TEXTAUSZUG
· · · ·

Love Always Wins

Gedanken zur Woche
Love Always Wins
17.06.2016 - 06:35
27.12.2015
Pfarrerin Angelika Obert

Auf schwarzen Pflastersteinen liegt ein Blatt in Regenbogenfarben. Darauf steht ein kühnes Bekenntnis: „Love always wins“ – die Liebe gewinnt immer. Und: „Stand by Orlando“. Es ist dieses Blatt, das mir in dieser Woche nachgeht. Diese Antwort auf die grauenvolle Vernichtungstat eines von Hass getriebenen Mannes: „Love always wins“. Das ist das Motto der Schwulen und Lesben, die für ihre sexuelle Orientierung eintreten. Die Liebe wird gewinnen – das ist auch das Bekenntnis aller Christen, die Ja sagen zum Leben und Nein zu Verwerfung und Verfeindung.

 

Die Liebe – das ist ein großes Wort und ein weites Feld. Allgemeine Liebesappelle mag ich eigentlich gar nicht. Aber das Bekenntnis zur Liebe auf dem Straßenpflaster von Orlando rührt mich an, zumal ich die Worte der jungen Frau im Ohr habe, die es am Tag nach dem Massaker in Orlando noch deutlicher sagte: „Wir müssen der Welt nun zeigen, dass wir es schaffen, dass die Liebe den Hass besiegt.“ Hautnah hatte sie miterlebt, was der Hass eines einzelnen Menschen anrichtet – und eben darum wollte sie das sagen: Wir müssen das schaffen, dass der Hass, diese Todesmacht, sich nicht ausbreitet. Wir müssen dagegen setzen unser Ja zu Leben, unsere Achtung vor dem Andern, unsere Freundlichkeit – das alles ist mit dem Wort „Liebe“ ja gewiss gemeint.

· · · ·

ANGEZEIGTE DATEN

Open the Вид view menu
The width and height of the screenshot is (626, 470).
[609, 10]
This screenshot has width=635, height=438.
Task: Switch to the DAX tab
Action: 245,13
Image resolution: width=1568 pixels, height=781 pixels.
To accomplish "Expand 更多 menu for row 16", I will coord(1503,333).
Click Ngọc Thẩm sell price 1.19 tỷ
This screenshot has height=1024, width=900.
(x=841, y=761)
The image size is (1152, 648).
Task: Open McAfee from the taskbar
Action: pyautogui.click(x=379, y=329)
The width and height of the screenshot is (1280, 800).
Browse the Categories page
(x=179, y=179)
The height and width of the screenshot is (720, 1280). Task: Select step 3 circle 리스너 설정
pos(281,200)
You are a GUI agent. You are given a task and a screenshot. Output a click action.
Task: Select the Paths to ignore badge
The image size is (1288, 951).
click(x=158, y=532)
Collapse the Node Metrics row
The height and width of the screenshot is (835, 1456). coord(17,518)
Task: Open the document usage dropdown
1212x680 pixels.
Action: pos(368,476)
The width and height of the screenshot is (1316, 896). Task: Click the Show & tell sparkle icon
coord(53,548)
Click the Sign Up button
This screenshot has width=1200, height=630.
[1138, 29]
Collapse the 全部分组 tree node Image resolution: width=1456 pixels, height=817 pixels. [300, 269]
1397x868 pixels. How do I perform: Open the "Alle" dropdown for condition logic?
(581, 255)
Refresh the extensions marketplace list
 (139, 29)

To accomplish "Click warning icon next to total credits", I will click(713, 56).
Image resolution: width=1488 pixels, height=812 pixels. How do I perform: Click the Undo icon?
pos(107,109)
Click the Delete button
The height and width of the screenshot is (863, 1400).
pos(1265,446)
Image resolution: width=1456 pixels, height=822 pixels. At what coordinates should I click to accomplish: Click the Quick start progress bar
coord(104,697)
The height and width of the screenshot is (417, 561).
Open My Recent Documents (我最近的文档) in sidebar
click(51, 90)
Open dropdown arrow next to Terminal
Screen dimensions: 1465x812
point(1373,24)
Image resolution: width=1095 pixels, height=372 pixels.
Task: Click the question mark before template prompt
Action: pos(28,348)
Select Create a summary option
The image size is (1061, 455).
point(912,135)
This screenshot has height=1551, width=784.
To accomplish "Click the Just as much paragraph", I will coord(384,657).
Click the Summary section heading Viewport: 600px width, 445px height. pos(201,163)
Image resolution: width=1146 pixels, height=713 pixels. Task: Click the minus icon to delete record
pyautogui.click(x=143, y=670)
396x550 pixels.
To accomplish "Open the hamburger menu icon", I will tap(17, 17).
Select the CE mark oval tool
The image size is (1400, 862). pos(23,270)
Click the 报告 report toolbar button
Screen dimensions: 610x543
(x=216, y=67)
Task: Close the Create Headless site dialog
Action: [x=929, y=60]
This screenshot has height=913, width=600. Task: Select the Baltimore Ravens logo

· · · ·

AUFGABE
Führe den Textauszug über die Liebe als Antwort auf das Massaker in Orlando weiter und setze direkt nach seinem letzten Satz an.

ANTWORT
 

Dass der Hass nicht siegt – jeder vernünftige Mensch wird sich das wünschen. Und trotzdem ist es ja spürbar, dass der Hass zunimmt und sich ausbreitet, dass überall auf der Welt neue Feindseligkeit sich lautstark bemerkbar macht. Nicht mal das Fußballfest in Frankreich, das doch für heitere Stimmung sorgen soll, für Feierlaune und Völkerfreundschaft, ist frei davon. Es wird von brutalen Schlägereien begleitet. Von Polizistenmorden, von gewalttätigen Demonstrationen.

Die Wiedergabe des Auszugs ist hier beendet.